We have circled back to Phil this time because on Tuesday Phil played just 12:57 in a 5-4 loss to the New York Rangers. He was pretty awful. He glided, lost puck battles, watched four Rangers goals from close up. He was dropped to the fourth line with David Booth and Trevor Smith until he played two shifts in the final 3:11 down a goal, which allowed him to avoid a career-low in minutes in his six seasons as a Toronto Maple Leaf.
It was Phil near his worst, and it was the first time in his time in Toronto that he was semi-benched, to this degree. Remember when Leafs assistant coach Steve Spott spoke to a coaches’ conference last summer, and according to those in attendance, said ex-Leafs coach Randy Carlyle let Phil be Phil because “the hierarchy doesn’t want to deal with Phil. He scores 30 a year and that’s all they want”?
Tuesday night, Horachek decided to coach Phil, just like he coaches everyone else. Phil was back with David Booth and Trevor Smith at practice Wednesday, on the third line. Hey, the top line’s been an implosion all season long.
“I’m asking (the Leafs) to bring that good attitude,” said Horachek Wednesday. “You can bring that work ethic, and that’s what we’re looking for. We’re looking for the guys who all band together, and when it’s not 100 per cent, when the team’s not 100 per cent, that kind of determination is what pulls everybody back in … and we can survive by keeping it close, our goalie making a big save, and get back going again. After two periods it was kind of hard to watch for a bit there, and I was saying ‘come on guys, let’s do something about it.’ I wasn’t very happy with it.
Asked about Phil specifically, Horachek said, “(Phil) worked in practice. There were a number of guys I didn’t think played very well, and sometimes lines changing kind of gets your attention all the way around. I think there’s other guys that didn’t play very well as well, and when half your team isn’t playing well, that’s not a good sign.
“I wasn’t very happy with him (Tuesday) night, and I didn’t spend a lot of time today having meetings and video, I didn’t show him anything, I just said ‘we have to get back to work.’ ”
“This isn’t about just whether Phil does what he does, or doesn’t do,” said Horachek. “I think the whole team has to be better. It’s not about one player. Everybody has to compete. Some guys score more, and some guys are more physical. It’s not just about Phil. This whole team needs to be stronger.”
Horachek won’t be this team’s head coach next season, but he’s coaching all the same, trying something. He’s using ice time as a tool. He’s not worrying about whether or not the front office would take calls on Phil Kessel, as part of the coming rebuild. He’s not worrying about, as he put it when he scratched David Clarkson this week, the political ramifications of the move.

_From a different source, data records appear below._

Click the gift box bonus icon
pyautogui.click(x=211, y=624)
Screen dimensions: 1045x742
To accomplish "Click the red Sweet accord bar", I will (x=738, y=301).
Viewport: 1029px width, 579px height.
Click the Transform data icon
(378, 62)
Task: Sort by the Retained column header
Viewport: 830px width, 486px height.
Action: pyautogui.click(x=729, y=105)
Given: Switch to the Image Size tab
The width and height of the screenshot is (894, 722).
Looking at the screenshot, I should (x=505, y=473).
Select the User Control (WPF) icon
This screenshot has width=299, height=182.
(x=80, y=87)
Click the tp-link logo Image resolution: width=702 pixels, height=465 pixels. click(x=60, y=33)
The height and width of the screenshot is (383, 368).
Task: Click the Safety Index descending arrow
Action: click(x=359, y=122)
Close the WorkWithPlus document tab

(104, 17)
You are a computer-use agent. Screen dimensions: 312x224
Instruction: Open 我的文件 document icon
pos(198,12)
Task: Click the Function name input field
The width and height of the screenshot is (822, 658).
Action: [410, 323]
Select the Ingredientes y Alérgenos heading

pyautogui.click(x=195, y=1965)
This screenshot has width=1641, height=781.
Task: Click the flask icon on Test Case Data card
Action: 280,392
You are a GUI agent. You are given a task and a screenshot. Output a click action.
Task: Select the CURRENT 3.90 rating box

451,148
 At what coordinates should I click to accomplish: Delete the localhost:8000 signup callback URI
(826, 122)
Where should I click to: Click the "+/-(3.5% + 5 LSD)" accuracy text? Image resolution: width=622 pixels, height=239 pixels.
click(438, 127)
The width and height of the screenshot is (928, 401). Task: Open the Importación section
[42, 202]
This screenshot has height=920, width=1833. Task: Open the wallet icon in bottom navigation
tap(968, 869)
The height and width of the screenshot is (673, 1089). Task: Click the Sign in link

Which is fine, because Horachek is doing this with the tacit blessing of management, which gave him the job and let him coach. This is not a bad thing. It’s not the biggest deal. It’s not like it’s going to drive Phil out of town.
It may not need to, though. Whether he chooses to talk or not, whether he scores or not, whether he plays like he is present or not — as long as he is here, we will always circle back to Phil. He’s the best player on this team, and it can rise or fall with him.
And when the rebuild arrives in earnest he will be priced, to find out what he could fetch. Almost everyone will be, but Phil should be a prize. He might not age well, if he approaches the game like it’s easy, because right now it is.
But that Evander Kane deal? Phil is better than Evander Kane. Right now, though, Peter Horachek is coaching Phil Kessel. It’s a sign of the new era here, in its way, and that’s OK. May as well, for however long it lasts.